Valor infinito de la Santa Misa





El Sacrificio de la Misa, al ser esencialmente idéntico al Sacrificio de la Cruz, tiene un valor infinito. En cada Misa se ofrece a Dios Padre una adoración, acción de gracias y reparación infinitas, independientemente de las disposiciones concretas de quienes asisten y del celebrante, porque Cristo es el Oferente principal y la Víctima que se ofrece. Resulta, por tanto, que no existe un modo más perfecto de adorar a Dios que el ofrecimiento de la Misa, en la cual su Hijo Jesucristo es ofrecido como Víctima, actuando Él mismo como Sumo Sacerdote.


No hay tampoco un modo más perfecto de dar gracias a Dios por todo lo que es y por sus continuas misericordias para con nosotros: nada en la tierra puede resultar más grato a Dios que el Sacrificio del altar. Cada vez que se celebra la Santa Misa, a causa de la infinita dignidad del Sacerdote y de la Víctima, se repara por todos los pecados del mundo: se trata de la única perfecta y adecuada reparación, a la que debemos unir nuestros actos de desagravio. Es el único sacrificio adecuado que podemos ofrecer los hombres, y a través de él pueden cobrar un valor infinito nuestro quehacer diario, nuestro dolor y nuestras alegrías. La Santa Misa «es realmente el corazón y el centro del mundo cristiano»8. En este Santo Sacrificio «está grabado lo que de más profundo tiene la vida de cada uno de los hombres: la vida del padre, de la madre, del niño, del anciano, del muchacho y de la muchacha, del profesor y del estudiante, del hombre culto y del hombre sencillo, de la religiosa y del sacerdote. De cada uno sin excepción.
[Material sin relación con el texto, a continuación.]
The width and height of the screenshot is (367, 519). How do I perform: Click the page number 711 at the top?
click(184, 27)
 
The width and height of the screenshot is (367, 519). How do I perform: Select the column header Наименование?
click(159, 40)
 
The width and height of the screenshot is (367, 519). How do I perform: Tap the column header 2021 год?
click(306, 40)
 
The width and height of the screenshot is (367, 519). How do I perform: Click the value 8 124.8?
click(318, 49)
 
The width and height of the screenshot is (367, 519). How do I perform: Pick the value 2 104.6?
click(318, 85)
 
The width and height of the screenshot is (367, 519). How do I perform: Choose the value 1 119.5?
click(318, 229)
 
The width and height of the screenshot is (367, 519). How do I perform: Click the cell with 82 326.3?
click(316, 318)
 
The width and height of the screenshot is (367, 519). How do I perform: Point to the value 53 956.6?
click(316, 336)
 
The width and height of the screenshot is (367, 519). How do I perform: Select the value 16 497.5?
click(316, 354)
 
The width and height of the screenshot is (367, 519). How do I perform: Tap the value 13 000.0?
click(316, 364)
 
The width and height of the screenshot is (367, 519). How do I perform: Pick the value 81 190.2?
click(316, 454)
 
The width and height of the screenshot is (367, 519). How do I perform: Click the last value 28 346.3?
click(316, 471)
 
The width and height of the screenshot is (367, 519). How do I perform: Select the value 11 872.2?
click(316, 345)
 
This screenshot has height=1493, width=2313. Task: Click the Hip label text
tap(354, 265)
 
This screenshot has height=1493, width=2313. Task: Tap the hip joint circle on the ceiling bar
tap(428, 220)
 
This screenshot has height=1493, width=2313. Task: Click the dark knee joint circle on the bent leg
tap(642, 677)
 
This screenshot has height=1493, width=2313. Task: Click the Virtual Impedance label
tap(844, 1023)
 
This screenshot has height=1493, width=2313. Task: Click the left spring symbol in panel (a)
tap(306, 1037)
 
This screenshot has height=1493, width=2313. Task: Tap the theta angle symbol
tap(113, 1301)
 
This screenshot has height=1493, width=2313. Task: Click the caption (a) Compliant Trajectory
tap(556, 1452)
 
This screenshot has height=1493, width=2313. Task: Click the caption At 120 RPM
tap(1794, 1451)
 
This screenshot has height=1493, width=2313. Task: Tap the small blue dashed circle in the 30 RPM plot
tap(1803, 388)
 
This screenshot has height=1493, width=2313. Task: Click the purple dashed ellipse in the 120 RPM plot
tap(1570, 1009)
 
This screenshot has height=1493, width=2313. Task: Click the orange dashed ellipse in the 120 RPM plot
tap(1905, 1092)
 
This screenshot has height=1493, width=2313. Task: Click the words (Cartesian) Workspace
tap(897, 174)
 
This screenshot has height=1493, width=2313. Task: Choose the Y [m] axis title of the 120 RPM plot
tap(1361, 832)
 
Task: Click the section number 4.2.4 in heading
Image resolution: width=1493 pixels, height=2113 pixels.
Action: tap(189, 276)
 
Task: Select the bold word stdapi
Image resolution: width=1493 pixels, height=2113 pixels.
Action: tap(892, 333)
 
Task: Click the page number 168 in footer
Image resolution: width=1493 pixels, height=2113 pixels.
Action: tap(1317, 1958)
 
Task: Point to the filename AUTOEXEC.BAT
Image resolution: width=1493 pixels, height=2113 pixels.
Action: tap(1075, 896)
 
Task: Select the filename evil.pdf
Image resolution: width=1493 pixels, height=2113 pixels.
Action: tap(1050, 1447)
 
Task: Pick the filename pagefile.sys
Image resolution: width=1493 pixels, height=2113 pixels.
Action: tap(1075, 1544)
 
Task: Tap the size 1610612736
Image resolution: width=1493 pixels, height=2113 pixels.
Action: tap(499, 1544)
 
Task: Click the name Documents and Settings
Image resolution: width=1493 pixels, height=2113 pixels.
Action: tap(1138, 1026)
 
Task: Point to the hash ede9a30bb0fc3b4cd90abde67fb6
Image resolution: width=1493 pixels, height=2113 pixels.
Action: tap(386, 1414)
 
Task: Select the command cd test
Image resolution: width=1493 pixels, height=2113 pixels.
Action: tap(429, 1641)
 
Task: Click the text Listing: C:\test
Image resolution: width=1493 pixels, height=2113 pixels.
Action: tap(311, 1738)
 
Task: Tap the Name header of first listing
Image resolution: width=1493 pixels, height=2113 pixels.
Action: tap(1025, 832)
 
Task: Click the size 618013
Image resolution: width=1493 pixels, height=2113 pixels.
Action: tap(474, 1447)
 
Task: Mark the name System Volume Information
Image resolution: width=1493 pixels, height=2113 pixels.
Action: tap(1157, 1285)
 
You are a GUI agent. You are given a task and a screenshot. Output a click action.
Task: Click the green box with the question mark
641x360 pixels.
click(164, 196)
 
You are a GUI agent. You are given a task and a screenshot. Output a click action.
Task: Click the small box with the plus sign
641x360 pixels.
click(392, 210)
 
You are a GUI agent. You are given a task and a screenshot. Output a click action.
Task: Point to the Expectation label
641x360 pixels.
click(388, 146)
He aquí que la vida del hombre se inserta, mediante la Eucaristía, en el misterio del Dios viviente»9.


Los frutos de cada Misa son infinitos, pero en nosotros se encuentran condicionados por nuestras personales disposiciones y, por ello, limitados.


Nuestra Madre la Iglesia nos invita a participar en el acto más sublime que cada día ocurre, de una forma consciente, activa y piadosa10. De un modo particular hemos de procurar estar atentos y recogidos en el momento de la Consagración; en estos instantes procuraremos penetrar en el alma de quien es a la vez Sacerdote y Víctima, en su amorosa oblación a Dios Padre, como ocurrió en el Calvario. Este Sacrificio será entonces el punto central de nuestra vida diaria, como lo es de toda la liturgia y de la vida de la Iglesia. Nuestra unión con Cristo en el momento de la Consagración será más plena cuanto más lo sea nuestra identificación con la voluntad de Dios, cuanto mayores sean nuestras disposiciones de entrega. En unión con el Hijo ofrecemos al Padre la Santa Misa, y al propio tiempo nos ofrecemos nosotros mismos por Él, con Él y en Él. Este acto de unión debe ser tan profundo y verdadero que penetre todo nuestro día e influya decisivamente en nuestro trabajo, en nuestras relaciones con los demás, en nuestras alegrías y fracasos, en todo.


Si cuando llegue la Comunión Jesús nos encuentra con estas disposiciones de entrega, de identificación amorosa con la voluntad de Dios Padre, ¿qué otra cosa hará sino derramar en nosotros el Espíritu Santo, con todos sus dones y gracias? Tenemos muchas ayudas para vivir bien la Santa Misa. Entre otras, la de los ángeles, que «siempre están allí presentes en gran número para honrar este santo misterio. Juntándonos a ellos y con la misma intención, forzosamente hemos de recibir muchas influencias favorables de esta compañía. Los coros de la Iglesia militante se unen y se juntan con Nuestro Señor, en este divino acto, para cautivar en Él, con Él y por Él, el corazón de Dios Padre, y para hacer eternamente nuestra su misericordia». Acudamos a ellos para evitar las distracciones, y esforcémonos en cuidar con más amor ese rato único en el que estamos participando del Sacrificio de la Cruz.